VIII. Fragen und Perspektiven


Die Rekonstruktion der »Gottesdienste in neuer Gestalt« hat deutlich erkennen lassen, dass »Umbruchszeiten … an Gottesdienstformen nicht spurlos vorbei«48 gehen. Waren die »Gottesdienste in neuer Gestalt« vor allem ein gesellschaftskritischer Aufbruch der Jugend in die Welt, so sind die neuen Formen heute ein sinnsuchender Aufbruch von Menschen der Lebensmitte in die Spiri­tualität: Nicht die Weltlichkeit der Liturgie und die Frage der Veränderbarkeit der Welt ist ihr Fokus, sondern die Erlebbarkeit christlicher Religion und ihr »Ertrag« für die eigene religiöse Sinnsuche. Mit drei Stichworten will ich Fragen und Perspektiven benennen.

1. Stärken und Schwächen


Ein Vergleich der neuen Gottesdienstformen mit den »Gottesdiens­ten in neuer Gestalt« ist aufschlussreich hinsichtlich ihrer Stärken und Schwächen. Ihre Stärke ist, neuen, kirchlich bisher nur unzureichend Raum gegebenen spirituellen Bedürfnissen einen liturgischen Ort zu geben. Ihre Schwäche ist, dass sie den Zusammenhang von Gottesdienst und Alltag für ihre Zeit nicht angemessen um­setzen oder umzusetzen versuchen. Damit droht ein zentrales bib­lisches Kriterium für ein theologisch angemessenes Gottesdienstverständnis verloren zu gehen: der – kultkritische – Zusam­menhang zwischen Gottesdienst als »Veranstaltung« und »Lebensgottesdienst« (siehe Röm 12). Überdeutlich wird diese Gefahr an der Frage des Dankopfers (Kollekte). Nahmen die »Jazzgottesdienste« der 1960er Jahre dieses Opfer in solidarischer Absicht mit den Armen der Welt sehr ernst,49 so spielt es im Spiegel der vorliegenden Praxismaterialien – mit Ausnahmen – oft eine marginale Rolle oder kann bezeichnenderweise sogar ausschließlich für die eigene Projektarbeit bestimmt sein.50 Auch wenn der Zusammenhang zwischen Gottesdienst als Veranstaltung und Lebensgottesdienst heute anders, nicht so direkt wie im herkömmlichen Modell ge­dacht werden muss – und dafür neue Modelle zu entwickeln wären –, fragt sich, ob nicht Ernst Käsemanns Kritik an den »introvertierten Gemeinden« seiner Zeit unter veränderten Bedingungen neu an Aktualität gewinnt.

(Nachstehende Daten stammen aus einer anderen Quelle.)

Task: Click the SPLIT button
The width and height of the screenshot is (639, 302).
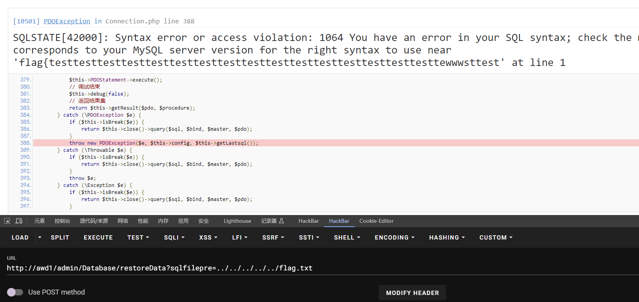Action: pos(60,237)
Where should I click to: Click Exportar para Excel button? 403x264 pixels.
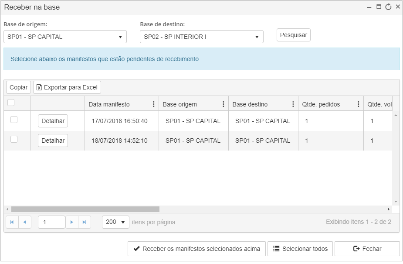[67, 87]
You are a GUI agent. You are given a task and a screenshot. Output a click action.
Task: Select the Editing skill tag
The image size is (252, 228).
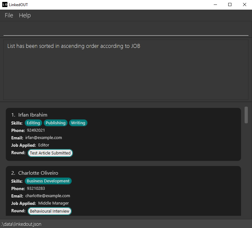tap(33, 123)
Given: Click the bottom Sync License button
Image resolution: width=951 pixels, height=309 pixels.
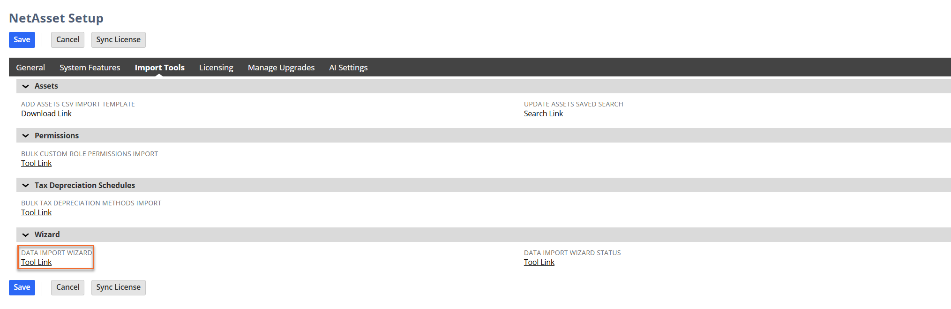Looking at the screenshot, I should [119, 287].
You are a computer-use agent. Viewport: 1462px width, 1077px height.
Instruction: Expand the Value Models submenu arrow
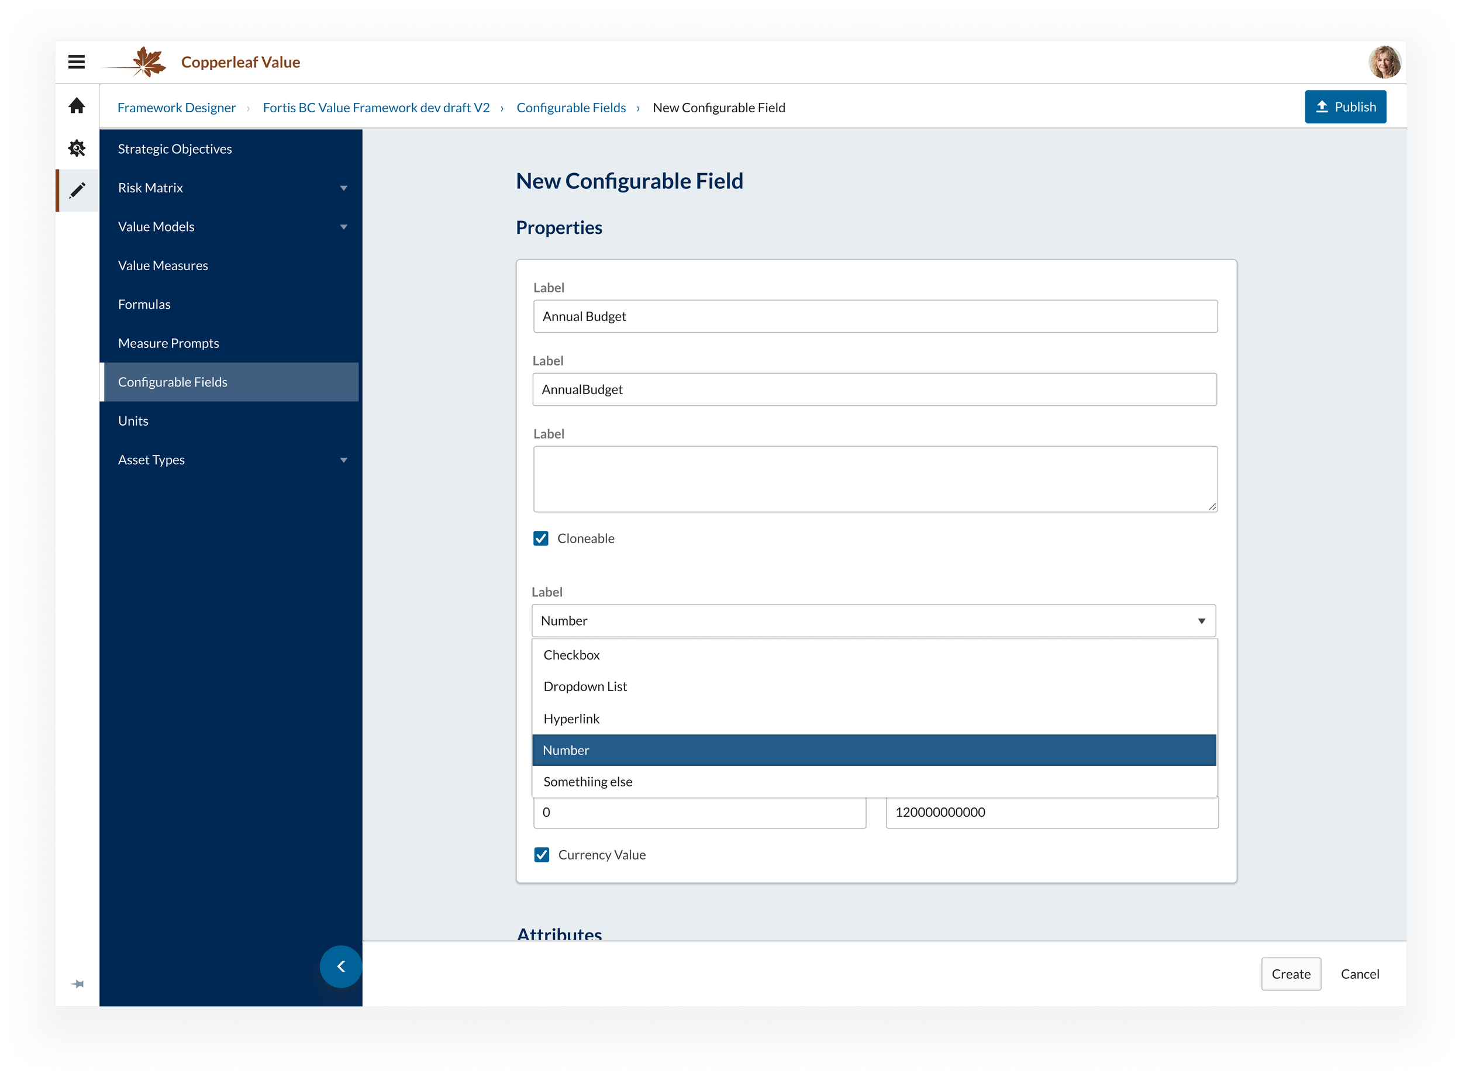pos(344,227)
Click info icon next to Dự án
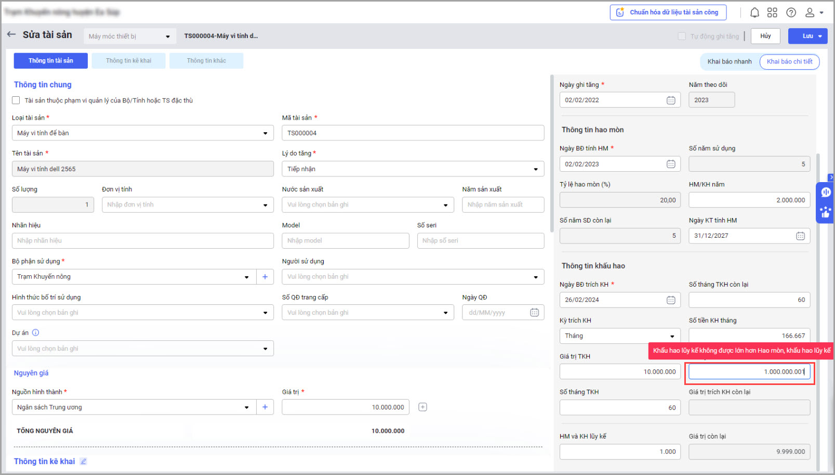The height and width of the screenshot is (475, 835). [36, 333]

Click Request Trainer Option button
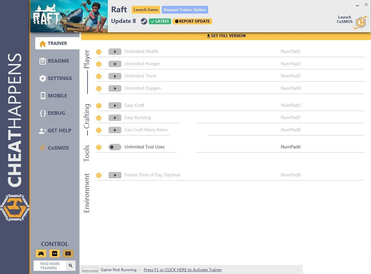pyautogui.click(x=185, y=10)
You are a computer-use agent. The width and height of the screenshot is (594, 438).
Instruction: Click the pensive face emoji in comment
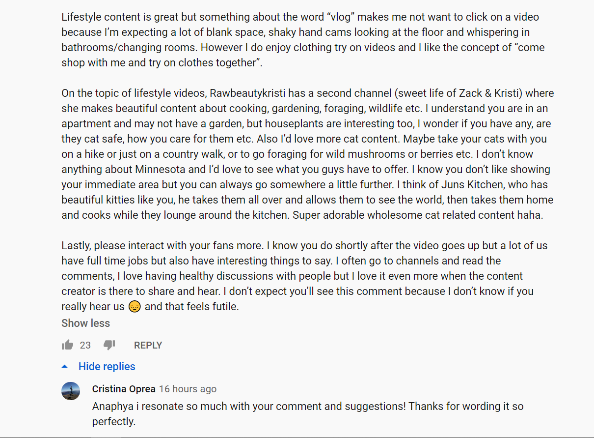click(x=135, y=307)
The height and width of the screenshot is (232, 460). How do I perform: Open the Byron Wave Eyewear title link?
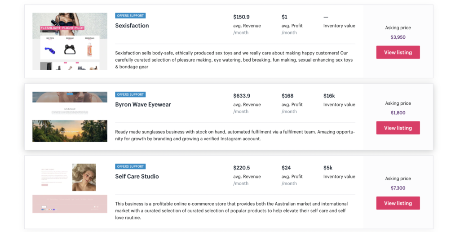pos(143,105)
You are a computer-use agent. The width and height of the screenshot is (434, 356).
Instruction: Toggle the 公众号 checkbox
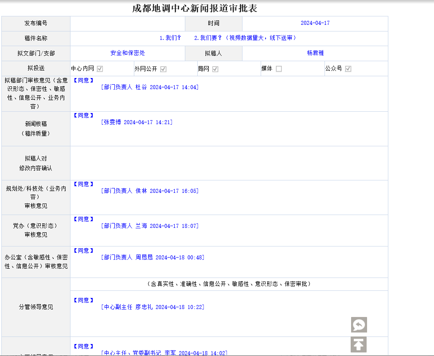(348, 69)
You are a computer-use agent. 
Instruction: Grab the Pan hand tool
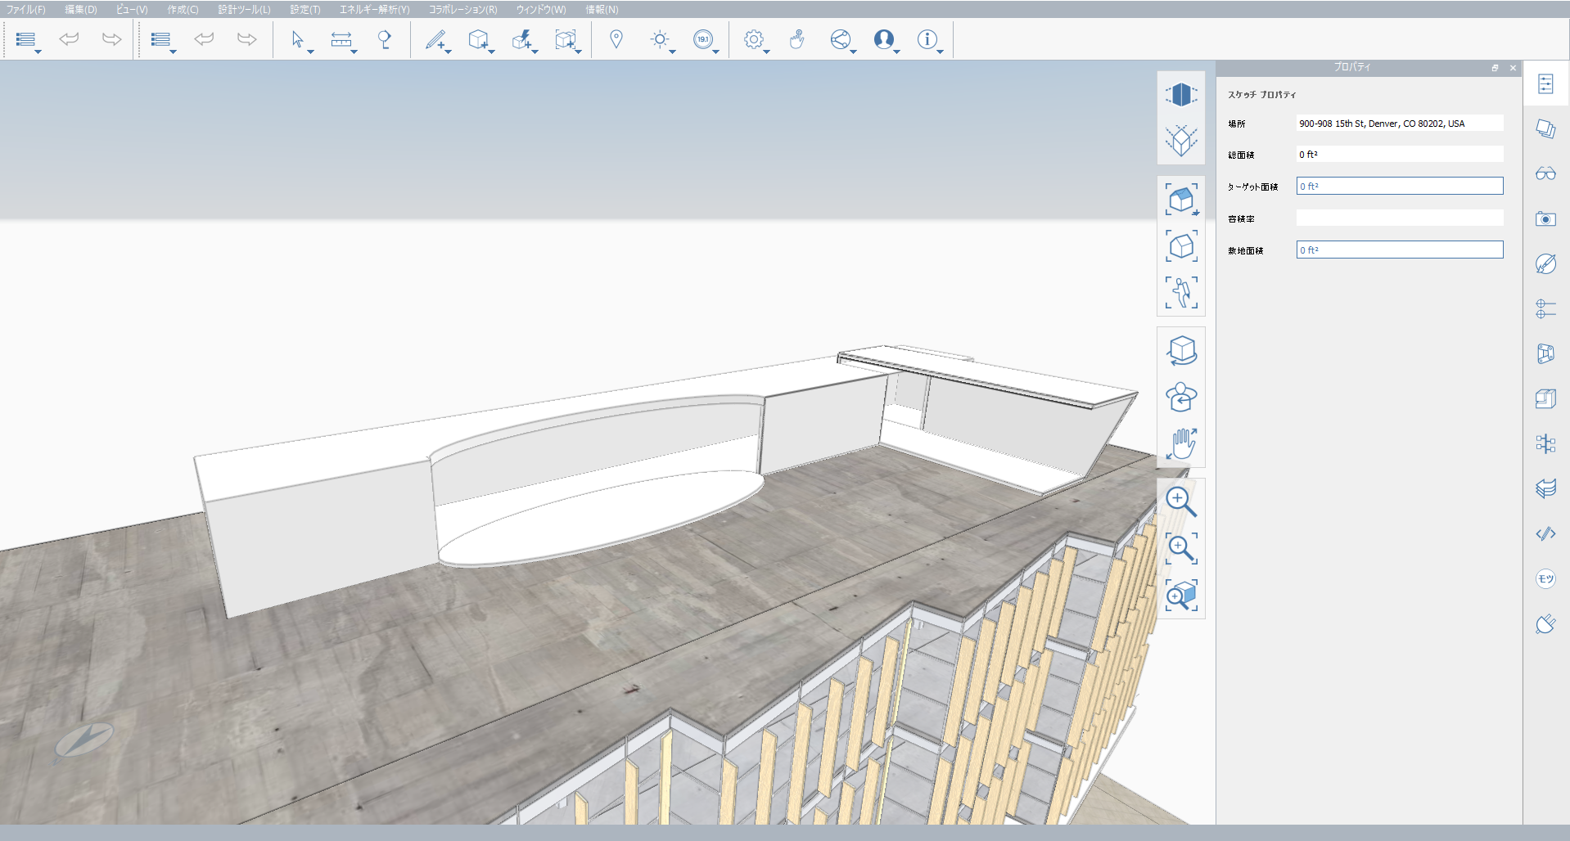(x=1181, y=444)
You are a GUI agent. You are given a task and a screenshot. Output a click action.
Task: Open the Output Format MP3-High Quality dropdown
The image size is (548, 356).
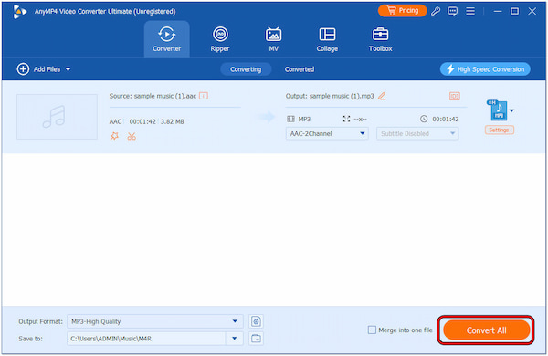click(x=155, y=321)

Theologisch auffallend ist, dass sich – im Gegenüber zu den 1960er Jahren – »die« Theologie des Gottesdienstes im Spiegel neuer Formen nicht nur pluralisiert, sondern auch weitgehend vom universitären Zusammenhang, wie er einst exemplarisch im Engagement des Neutestamentlers Käsemann zum Ausdruck kam, abgelöst hat. Offensichtlich gibt es derzeit kaum Brücken zwischen universitärer Theologie und gottesdienstlicher Praxis, so dass auch– was beunruhigend ist – Fragen wie die nach einer lebensweltlich bedeutsam werdenden christologischen Dimension des Gottesdienstes unbearbeitet bleiben.

2. Produktive Projektion


Die Zielsetzung, Gottesdienste für Kirchendistanzierte anbieten zu wollen, erweist sich mit Blick auf die, die tatsächlich kommen, als Projektion. Offensichtlich verhält es sich so, dass die, die der Kirche nahe sind, ihre spirituellen Bedürfnisse auf eine Fläche des Fremden projizieren, um sich selbst näherzukommen. Sie erreichen da­mit zwar nicht ihr eigentliches missionarisches Anliegen. Dennoch sind ihre Projekte und Projektionen durchaus produktiv. Sie brechen nicht nur die binnenkerngemeindliche Sicht auf Fragen des Gottesdienstes auf, sondern geben dem gottesdienstlichen Le­ben insgesamt, indem sie die Spiritualitätsbedürfnisse der Kirchenverbundenen differenziert aufnehmen, eine neue Ausstrahlungskraft.

In diesem Sinn ist etwa zu fragen, wo und wie dem grundlegenden Bedürfnis nach religiös-christlicher Orientierung in der Kirche heute Raum gegeben wird. Die Frage entzündet sich an dem hohen Interesse an Themenpredigten. Selbstkritisch ist zu fragen, ob es der Sonntagspredigt heute gelingt, die Kommunikation des Evangeliums hinreichend lebenserhellend und lebensdienlich auszurichten.

3. Was ist neu?


Die neuen Gottesdienstformen sind nicht nur von der Zeit (sonntagabends), sondern auch von ihrem Selbstverständnis her anders als der herkömmliche Gottesdienst am Sonntagmorgen: Sie verstehen sich als Angebote für Menschen, die sich nicht ortsgebunden beheimaten möchten, und spiegeln darin etwas vom sozialen Wandel in der Kirche. Für die Praxis bedeutet das, dass solche Formen jenseits gemeindlichen Kirchturmdenkens initiiert sein wollen. Sie bedürfen einer gemeinsamen Planung auf Ebene des Kirchenkreises oder der kirchlichen Region.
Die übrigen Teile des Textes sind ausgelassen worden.